Data shown:
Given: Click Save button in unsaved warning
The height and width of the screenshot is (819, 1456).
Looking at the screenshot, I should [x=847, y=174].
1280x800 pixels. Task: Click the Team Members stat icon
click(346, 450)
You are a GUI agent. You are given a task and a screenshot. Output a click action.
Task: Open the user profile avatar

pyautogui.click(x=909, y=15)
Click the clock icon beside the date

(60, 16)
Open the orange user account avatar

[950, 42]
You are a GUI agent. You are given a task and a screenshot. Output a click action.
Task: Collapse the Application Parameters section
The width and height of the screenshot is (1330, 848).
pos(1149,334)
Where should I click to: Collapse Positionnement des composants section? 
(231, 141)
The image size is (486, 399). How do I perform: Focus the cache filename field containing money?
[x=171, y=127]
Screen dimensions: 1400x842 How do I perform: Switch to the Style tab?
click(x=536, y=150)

What the exercise asks:
All of the material shown above should be written out exactly.

Solution for this problem:
Given: Click Save button in unsaved warning
The height and width of the screenshot is (819, 1456).
Looking at the screenshot, I should [x=847, y=174].
1280x800 pixels. Task: Click the Team Members stat icon
click(346, 450)
You are a GUI agent. You are given a task and a screenshot. Output a click action.
Task: Open the user profile avatar

pyautogui.click(x=909, y=15)
Click the clock icon beside the date

(60, 16)
Open the orange user account avatar

[950, 42]
You are a GUI agent. You are given a task and a screenshot. Output a click action.
Task: Collapse the Application Parameters section
The width and height of the screenshot is (1330, 848).
pos(1149,334)
Where should I click to: Collapse Positionnement des composants section? 
(231, 141)
The image size is (486, 399). How do I perform: Focus the cache filename field containing money?
[x=171, y=127]
Screen dimensions: 1400x842 How do I perform: Switch to the Style tab?
click(x=536, y=150)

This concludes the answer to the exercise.